A 19-year-old Denver woman who attempted to fly to Syria to join ISIS has been sentenced to four years in prison.
On April 8, 2014, Shannon Conley went to Denver International Airport and checked her baggage for a flight heading to Frankfurt, Germany. From there, she planned to fly to Turkey, and hoped to end up in Syria. Authorities arrested her before her flight left Denver.
According to an FBI criminal complaint obtained by PEOPLE, Conley told authorities that she had struck up an online relationship with a 32-year-old man who claimed to be in Syria fighting on behalf of ISIS. She planned to join him on the battlefield. "Conley stated that if she cannot fight, she will still be supporting his cause," the complaint reads.
Her Troubling History
According to the criminal complaint, the FBI first learned of Conley in November 2013 when she wandered into a Christian church and began sketching the layout of the campus.
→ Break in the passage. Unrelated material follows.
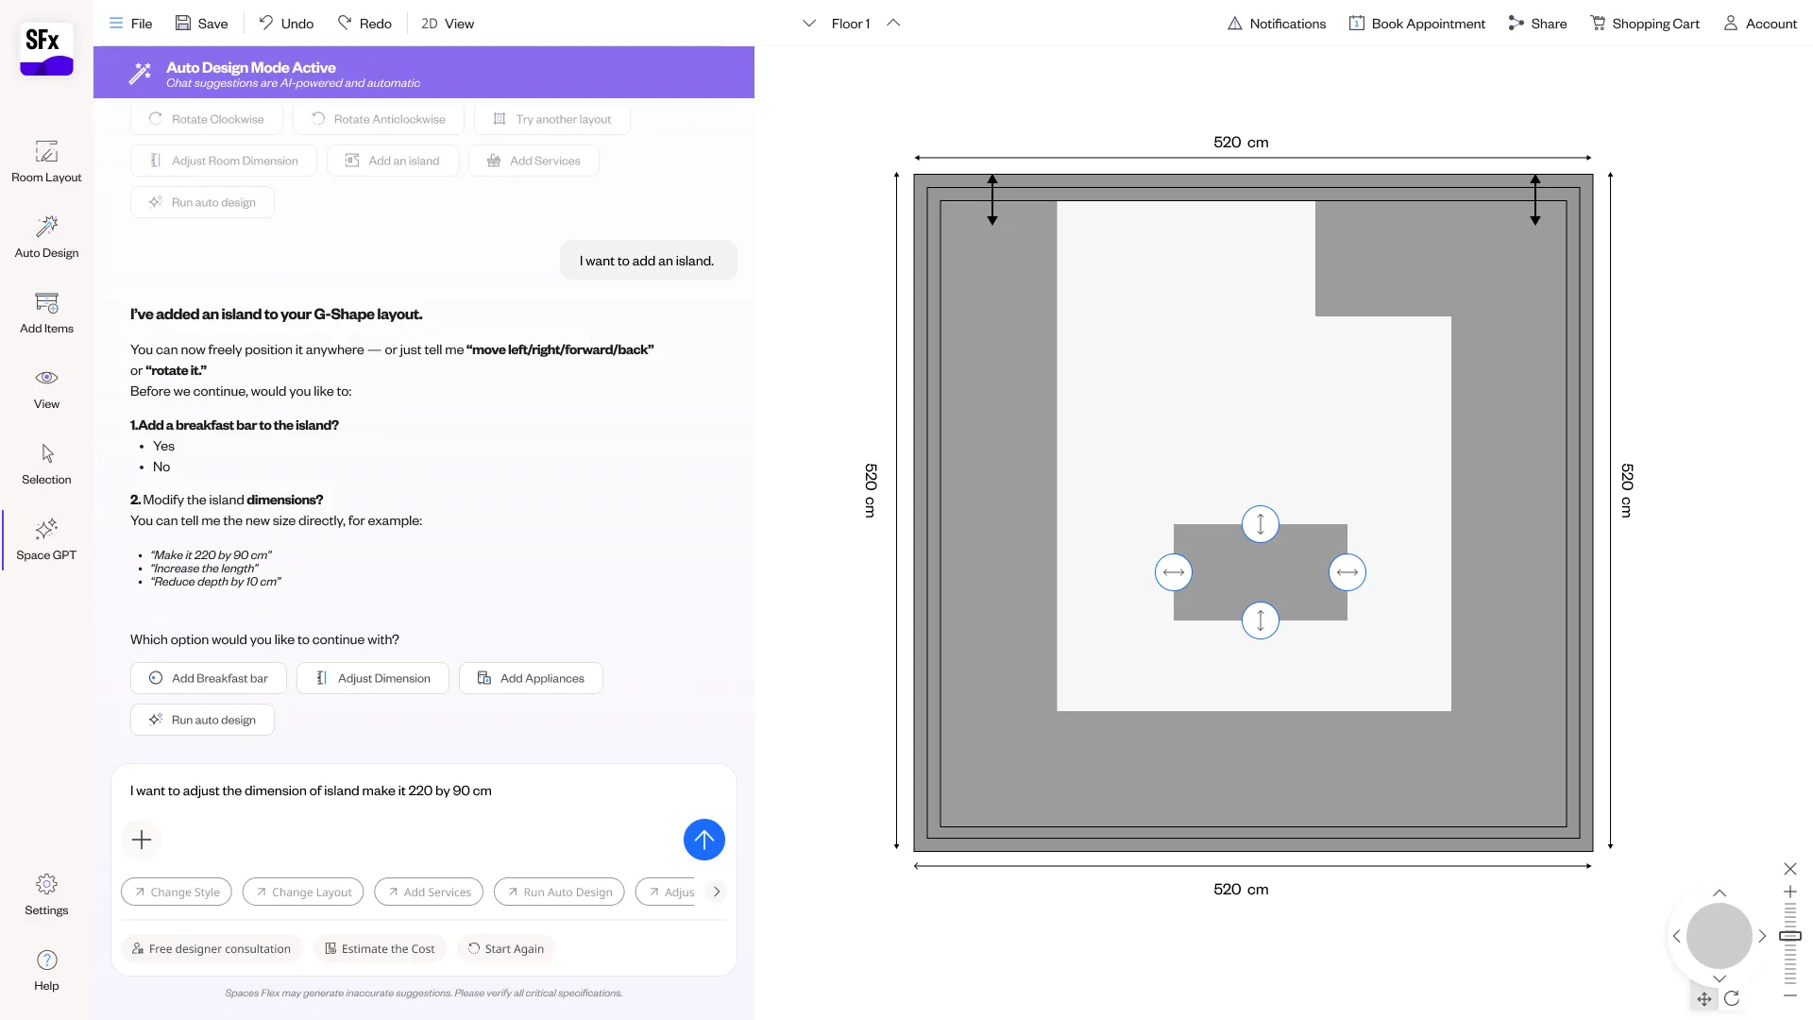Screen dimensions: 1813x1020
Task: Click the Add Breakfast bar button
Action: pos(209,678)
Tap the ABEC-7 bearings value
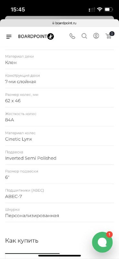 pyautogui.click(x=14, y=197)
Church staff called authorities, who questioned the young woman.
"I hate those people," she allegedly said of the church members to FBI agents. "If they think I'm a terrorist, I'll give them something to think I am." She claimed that she was simply pretending to diagram the church to alarm parishioners.
The complaint alleges that authorities had repeatedly tried to dissuade Conley from violent criminal activity – but she was undeterred. "Conley advised that if she had enough money to do anything she wanted, she would travel for jihad or fund whatever was needed for the cause," says the complaint.
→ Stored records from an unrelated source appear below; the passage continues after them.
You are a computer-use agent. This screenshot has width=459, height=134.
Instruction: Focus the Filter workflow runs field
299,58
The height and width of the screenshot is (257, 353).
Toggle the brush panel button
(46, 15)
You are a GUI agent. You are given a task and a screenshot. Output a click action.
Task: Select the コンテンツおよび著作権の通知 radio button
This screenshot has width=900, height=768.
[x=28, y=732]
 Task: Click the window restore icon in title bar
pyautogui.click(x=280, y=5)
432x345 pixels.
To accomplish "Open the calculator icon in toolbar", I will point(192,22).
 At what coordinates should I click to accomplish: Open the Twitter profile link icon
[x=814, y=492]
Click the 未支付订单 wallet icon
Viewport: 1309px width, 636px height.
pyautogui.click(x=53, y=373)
Conley, a licensed nurse's aide, had joined the US Army Explorer in 2013 to be trained in U.S. Military tactics and firearms. "She said she intended to use that training to go overseas and wage jihad," the complaint reads. "She also intended to train Islamic jihadi fighters in US military tactics."
Her Distraught Parents
Concerned about Conley's plans, the FBI reached out to her parents, John and Ana Conley, asking them to engage their daughter in candid conversation to determine her true views.
Ana told authorities that her daughter had taken a rifle to a local range to practice shooting. John said that his daughter, "conceded her knowledge of Islam was based solely on her own research that she conducted on the Internet."
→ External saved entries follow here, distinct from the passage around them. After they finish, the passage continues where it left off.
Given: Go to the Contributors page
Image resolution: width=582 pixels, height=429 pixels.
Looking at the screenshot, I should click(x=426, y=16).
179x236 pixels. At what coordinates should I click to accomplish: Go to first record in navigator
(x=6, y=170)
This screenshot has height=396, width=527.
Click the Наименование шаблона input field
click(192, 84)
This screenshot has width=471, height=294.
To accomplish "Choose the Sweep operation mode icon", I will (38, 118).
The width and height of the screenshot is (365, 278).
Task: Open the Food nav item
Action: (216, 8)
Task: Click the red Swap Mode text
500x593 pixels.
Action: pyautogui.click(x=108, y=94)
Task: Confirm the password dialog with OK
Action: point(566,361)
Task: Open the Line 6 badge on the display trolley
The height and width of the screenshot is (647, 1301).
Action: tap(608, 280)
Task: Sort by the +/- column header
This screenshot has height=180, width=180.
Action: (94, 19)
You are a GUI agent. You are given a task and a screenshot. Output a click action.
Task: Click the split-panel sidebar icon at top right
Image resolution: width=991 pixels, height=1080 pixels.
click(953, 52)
After learning about the suitor, John and Ana confronted their daughter. "They stated that they did not provide their blessing, nor their support for her travel and marriage," reads the complaint. [She] was going to travel and marry anyway without their blessing."
'I Didn't Want To Hurt Anyone'
In court on Friday, Conley was sentenced. Wearing a black and tan headscarf with her striped prison uniform, she tearfully told the judge that she had been misled by people who had misconstrued the Quran.
"I am glad I have learned of their true identity here and not on the front lines," she said. "I disavow these radical views I've come to know and I now believe in the true Islam in which peace is encouraged."
"Even though I was committed to the idea of jihad, I didn't want to hurt anyone," she continued. "It was all about defending Muslims."
But U.S. District Judge Raymond Moore wasn't convinced, saying that he doubted that Conley had really altered her views, and that she could use psychological help. "I'm don't know what has been crystalized in your mind," he said. "I'm not going to take a chance with you."
After spending four years in prison, Conley will then serve three years of supervised release. She will also have to complete 100 hours of community service.